__EXERCISE__
Repeat only the stretch of lines below that runs from the line with "Where should I click to: Click the warning" through the line with "Given: Open Richard", unaltered.

__DATA TO EXAMINE__
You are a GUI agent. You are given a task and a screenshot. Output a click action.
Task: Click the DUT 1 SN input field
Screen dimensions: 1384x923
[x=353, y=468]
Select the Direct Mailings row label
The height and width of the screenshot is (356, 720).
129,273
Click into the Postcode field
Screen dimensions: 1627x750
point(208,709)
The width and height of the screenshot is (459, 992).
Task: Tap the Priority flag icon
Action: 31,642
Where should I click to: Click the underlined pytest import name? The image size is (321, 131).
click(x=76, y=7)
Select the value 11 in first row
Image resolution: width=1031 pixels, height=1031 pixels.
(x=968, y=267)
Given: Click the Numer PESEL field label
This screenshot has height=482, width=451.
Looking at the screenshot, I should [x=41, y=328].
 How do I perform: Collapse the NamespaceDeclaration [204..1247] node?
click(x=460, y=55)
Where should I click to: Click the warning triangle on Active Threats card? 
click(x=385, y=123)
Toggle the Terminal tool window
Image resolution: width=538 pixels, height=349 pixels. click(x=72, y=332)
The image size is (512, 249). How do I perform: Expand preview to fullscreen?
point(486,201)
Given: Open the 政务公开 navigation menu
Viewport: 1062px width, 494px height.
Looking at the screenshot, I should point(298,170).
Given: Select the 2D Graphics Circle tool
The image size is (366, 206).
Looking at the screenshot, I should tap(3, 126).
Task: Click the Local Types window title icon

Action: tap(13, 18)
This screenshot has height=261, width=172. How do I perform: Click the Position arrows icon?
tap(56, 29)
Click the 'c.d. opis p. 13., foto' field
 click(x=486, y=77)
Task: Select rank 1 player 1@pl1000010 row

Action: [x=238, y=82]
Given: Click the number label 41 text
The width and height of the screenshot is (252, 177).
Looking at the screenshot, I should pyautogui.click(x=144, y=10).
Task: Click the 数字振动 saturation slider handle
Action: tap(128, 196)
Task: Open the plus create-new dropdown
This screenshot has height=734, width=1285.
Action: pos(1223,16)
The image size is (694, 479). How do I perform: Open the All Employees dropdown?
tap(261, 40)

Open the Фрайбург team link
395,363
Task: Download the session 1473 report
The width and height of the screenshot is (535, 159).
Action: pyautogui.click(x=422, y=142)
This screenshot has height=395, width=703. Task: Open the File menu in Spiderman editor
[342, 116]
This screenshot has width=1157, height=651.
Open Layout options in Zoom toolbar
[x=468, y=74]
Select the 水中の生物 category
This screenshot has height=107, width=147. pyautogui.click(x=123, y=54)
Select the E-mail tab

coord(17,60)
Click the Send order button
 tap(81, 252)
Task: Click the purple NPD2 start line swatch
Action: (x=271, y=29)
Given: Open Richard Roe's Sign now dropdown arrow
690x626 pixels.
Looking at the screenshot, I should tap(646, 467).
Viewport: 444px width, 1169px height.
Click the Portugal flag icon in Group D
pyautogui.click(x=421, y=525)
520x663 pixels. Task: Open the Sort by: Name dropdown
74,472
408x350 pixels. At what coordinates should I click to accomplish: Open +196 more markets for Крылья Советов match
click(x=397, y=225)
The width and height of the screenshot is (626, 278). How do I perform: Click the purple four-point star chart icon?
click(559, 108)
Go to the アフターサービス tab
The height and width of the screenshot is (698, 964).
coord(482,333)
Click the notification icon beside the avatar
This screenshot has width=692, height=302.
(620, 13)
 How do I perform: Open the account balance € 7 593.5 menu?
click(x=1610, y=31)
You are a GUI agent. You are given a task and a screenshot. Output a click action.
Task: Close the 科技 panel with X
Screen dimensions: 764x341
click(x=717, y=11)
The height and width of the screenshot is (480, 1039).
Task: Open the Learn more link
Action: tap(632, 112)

__EXERCISE OUTPUT__
Where should I click to: Click the warning triangle on Active Threats card? 
click(x=385, y=123)
Toggle the Terminal tool window
Image resolution: width=538 pixels, height=349 pixels. click(x=72, y=332)
The image size is (512, 249). How do I perform: Expand preview to fullscreen?
point(486,201)
Given: Open the 政务公开 navigation menu
Viewport: 1062px width, 494px height.
Looking at the screenshot, I should point(298,170).
Given: Select the 2D Graphics Circle tool
The image size is (366, 206).
Looking at the screenshot, I should tap(3, 126).
Task: Click the Local Types window title icon

Action: tap(13, 18)
This screenshot has height=261, width=172. How do I perform: Click the Position arrows icon?
tap(56, 29)
Click the 'c.d. opis p. 13., foto' field
 click(x=486, y=77)
Task: Select rank 1 player 1@pl1000010 row

Action: [x=238, y=82]
Given: Click the number label 41 text
The width and height of the screenshot is (252, 177).
Looking at the screenshot, I should pyautogui.click(x=144, y=10).
Task: Click the 数字振动 saturation slider handle
Action: tap(128, 196)
Task: Open the plus create-new dropdown
This screenshot has height=734, width=1285.
Action: pos(1223,16)
The image size is (694, 479). How do I perform: Open the All Employees dropdown?
tap(261, 40)

Open the Фрайбург team link
395,363
Task: Download the session 1473 report
The width and height of the screenshot is (535, 159).
Action: pyautogui.click(x=422, y=142)
This screenshot has height=395, width=703. Task: Open the File menu in Spiderman editor
[342, 116]
This screenshot has width=1157, height=651.
Open Layout options in Zoom toolbar
[x=468, y=74]
Select the 水中の生物 category
This screenshot has height=107, width=147. pyautogui.click(x=123, y=54)
Select the E-mail tab

coord(17,60)
Click the Send order button
 tap(81, 252)
Task: Click the purple NPD2 start line swatch
Action: (x=271, y=29)
Given: Open Richard Roe's Sign now dropdown arrow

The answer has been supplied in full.